“Brains2South”, il progetto per il Sud per attrarre cervelli nel Mezzogiorno

ricercatoriLui si chiama Georgios Alexandrakis, 38 anni e ricercatore fino ad oggi all’Institute of Applied and Computational Mathematics – Foundation of Research and Technology Hellas di Creta, e verrà condotto presso l’Istituto Nazionale di Geofisica e Vulcanologia (Osservatorio Vesuviano di Napoli); lei si chiama Jessica Dal Col, 39 anni, ricercatrice finora impegnata al Centro di Riferimento Oncologico di Aviano (PN), e raggiungerà il Dipartimento di Medicina e Chirurgia dell’Università degli Studi di Salerno.

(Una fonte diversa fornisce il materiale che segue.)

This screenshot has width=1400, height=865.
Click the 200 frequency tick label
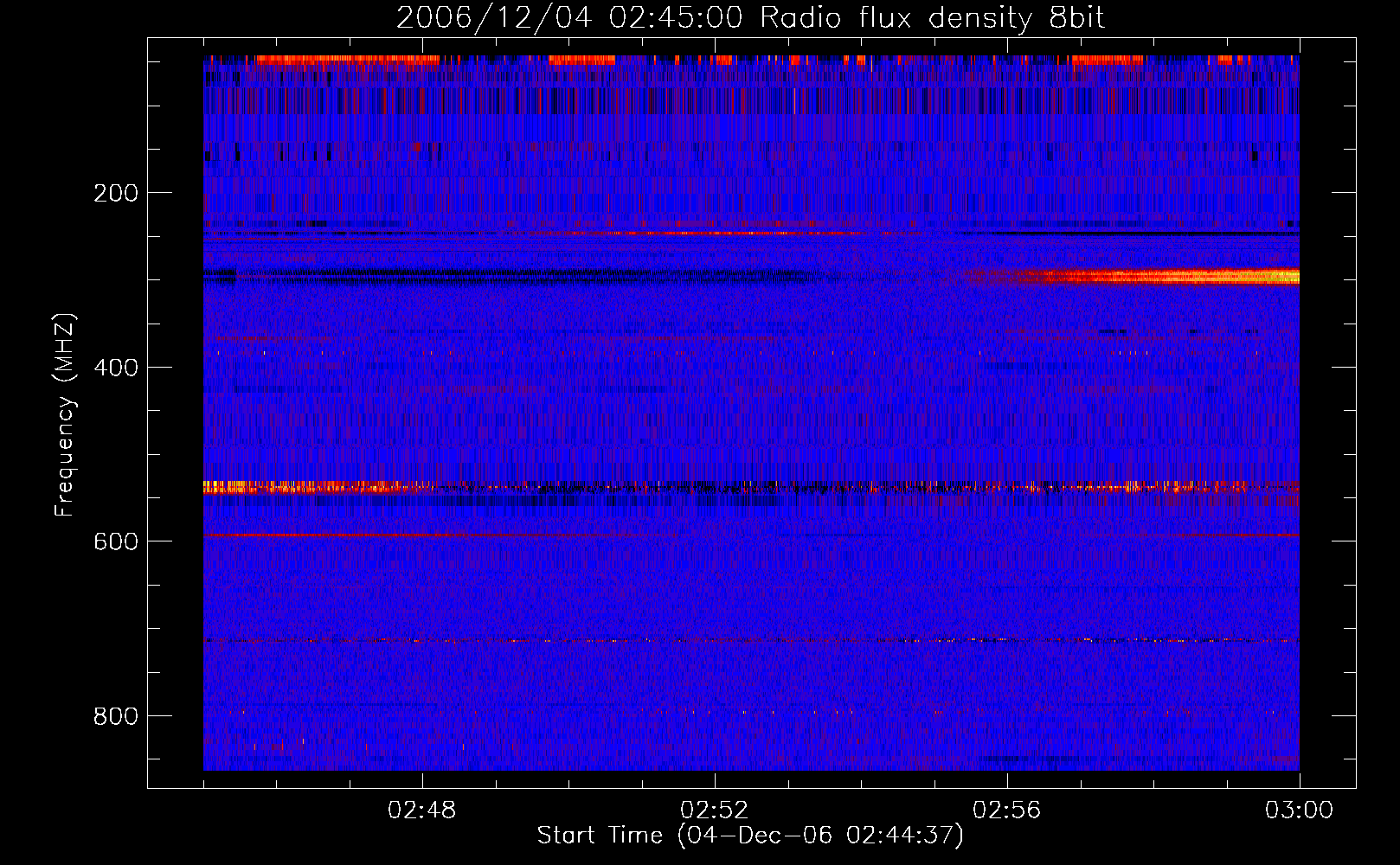[116, 193]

Questi due ragazzi sono solo i primi protagonisti di un progetto di “Fondazione per il Sud”, che punta ad attrarre cervelli nel Mezzogiorno. 

Lo studio del primo, Alexandrakis, un ragazzo greco che non ha mai visitato Napoli prima d’ora (“Me ne hanno parlato molto bene però”, ha detto a La Repubblica), riguarda  le scienze geologiche e vulcanologiche integrate con le evidenze archeologiche e le dinamiche insediative umane che hanno caratterizzato le isole minori del Mar Tirreno, oltre che le modalità con cui le variabili geologiche e ambientali ne hanno influenzato il paesaggio insulare.

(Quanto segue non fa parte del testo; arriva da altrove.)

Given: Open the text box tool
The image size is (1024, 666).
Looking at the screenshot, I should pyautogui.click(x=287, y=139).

Il progetto di Alexandrakis è uno degli 11 selezionati da Fondazione con il Sud nel bando“Brains2South”, e verrà attuato con un finanziamento privato a fondo perduto di circa 3,36 milioni di euro per studi altamente qualificati e di livello internazionale da realizzarsi nei dipartimenti universitari e nei centri di ricerca meridionali. L’obiettivo, come sopra detto, è quello di portare al Sud giovani eccellenze per rafforzare i legami scientifici con i centri di ricerca internazionali.

L’altra ragazza, invece, Jessica, condurrà la ricerca “Immunoterapia con cellule dentritiche”, che punta a sviluppare un vaccino più efficiente per il trattamento del tumore al polmone, sia per migliorare la sopravvivenza globale dei pazienti, sia per controllare la progressione della malattia.